Sello Motseta
10th December 2019
The low capacity utilization rates especially for youth, limited access to finance, lack of industry skills and the local mismatch of jobs available and individuals seeking employment opportunities continue to frustrate private sector efforts to bolster the economy.
The Deputy Executive Director of the International Trade Centre(ITC) therefore underscored Botswana’s need to strengthen the private sector to generate jobs and diversify the economy to become a knowledge based high income country in the decades to come.
“The window of opportunity provided by the signing of the African Continental Free Trade Area will kick start a whole new epoch of trade flows in value added goods across the continent,” said Dorothy Tembo, Deputy Executive Director of the International Trade Centre(ITC).
She said, “Botswana is well positioned to capture a share of the service export market thanks to its strong service sector firms and stable governance structures. Interventions to improve information and communications technology infrastructure and e-commerce skills, could deliver dividends for service exports.”
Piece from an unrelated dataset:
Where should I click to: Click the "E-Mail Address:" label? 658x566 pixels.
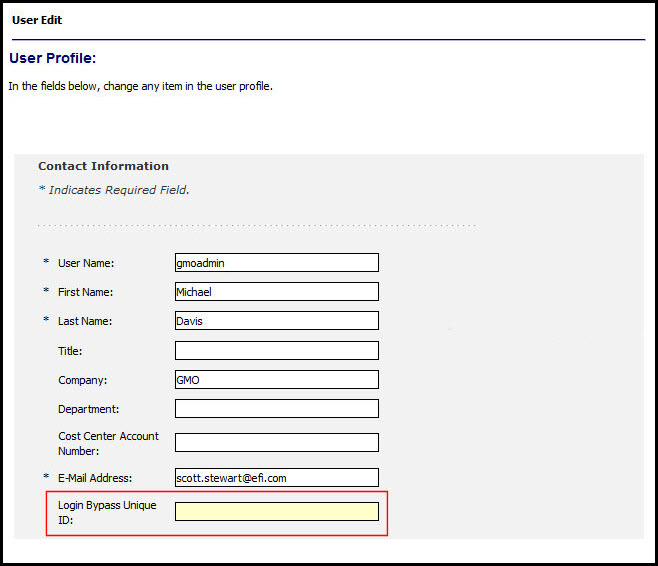pos(95,478)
Tembo maintained countries with well educated, skilled English speaking young people are well placed to tap into these markets. She advocated for the establishment of a youth employment strategy to identify bottlenecks, crafts solutions and catalyze job creation.
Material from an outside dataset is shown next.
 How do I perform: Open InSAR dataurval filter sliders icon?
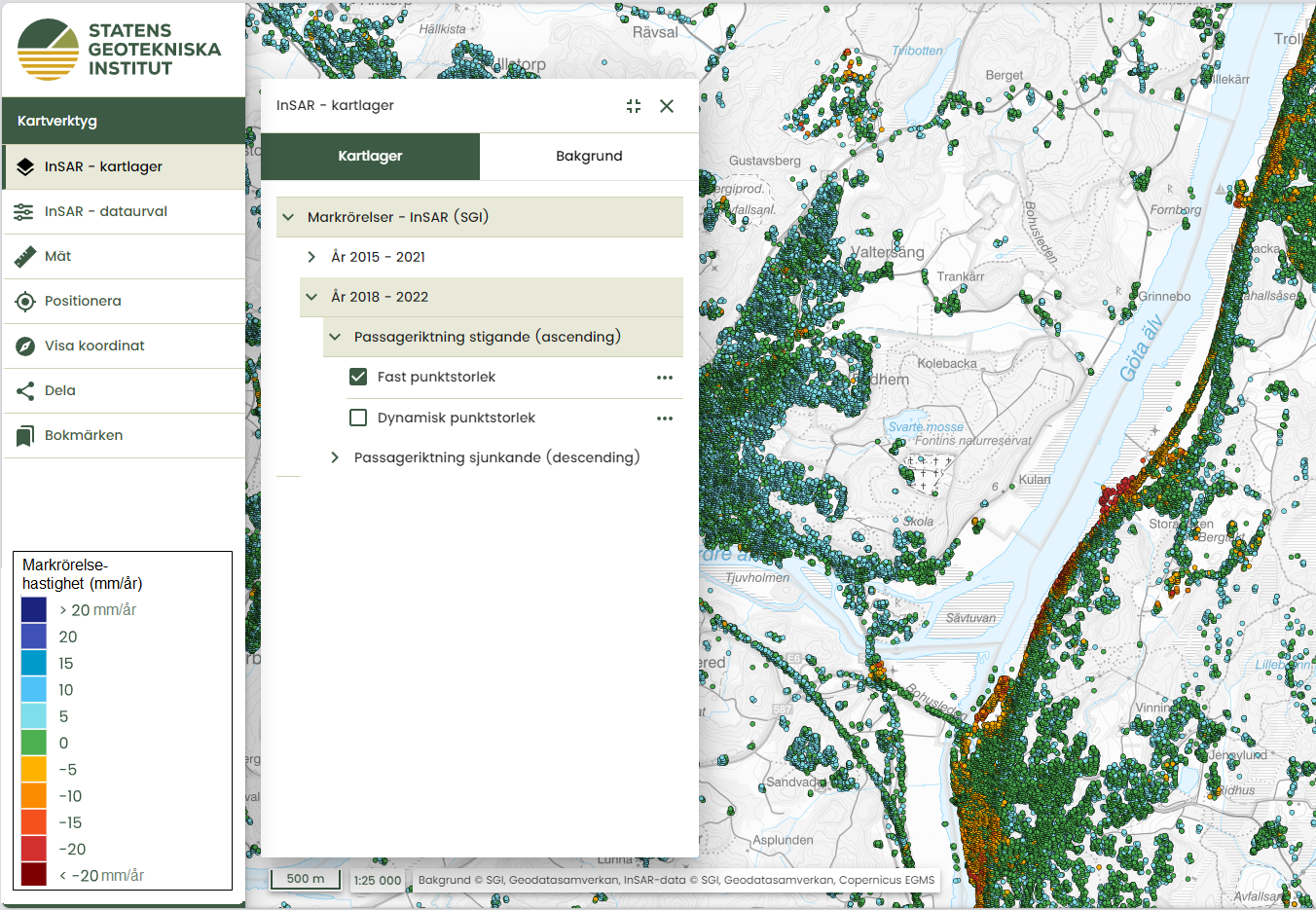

With a quarter of the population under 25 years of age and one of the highest rates of youth entrepreneurship in the world, Botswana has a significant demographic dividend ahead. However, there is a need for it to redouble its efforts to create jobs for the 37% of young people currently unemployed.
The SME competitiveness survey builds on more than 50 years of on the grounds experience to provide a nuanced picture of the capacity of a country’s private sector in 38 countries were surveyed.
It interviewed 616 Botswana firms for 2019 to obtain concrete empirical evidence on the needs of the country’s businesses to drive evidence based competitiveness policy and programme.
This project is a result of the strategic partnership that the Local enterprise Authority(LEA) and the International Trade Centre entered into in 2018. It assesses the level of SME competitiveness in Botswana and secondly performs an SME needs assessment LEA will use internally.
“Government is fully committed to developing SMME’s as demonstrated by the different policies and strategies as well as institutions that have been established to support SME’s,” said Socraat Gare, Acting Minister of Investment, Trade and Investment.
He said, “During the July 2019 Parliamentary sitting, Government approved the National Entrepreneurship Policy to focus on the development of exercise.”
This was considered significant because the current study aims to promote SME competitiveness in Botswana by taking a bottom-up approach to economic diversification and looked at parameters of competitiveness scores, sectoral deep dive, regional analysis, comparison to other countries, needs assessment and engagement with business support organizations.
“Going forward we would like to look at measurements on national indicators measuring GDP contribution by SME’s, export revenue, employment creation(including sectoral employment) and import substitution. To attain these measures, we would need to create a baseline data which is currently not available,” said Dr Racious Moatshe, Chief Executive Officer(CEO) of the Local Enterprise Authority(LEA).
He said, “The partnership must certainly continue to cover other critical areas of capacity development, youth strategy, women entrepreneurship, trade facilitation and export readiness amongst others.”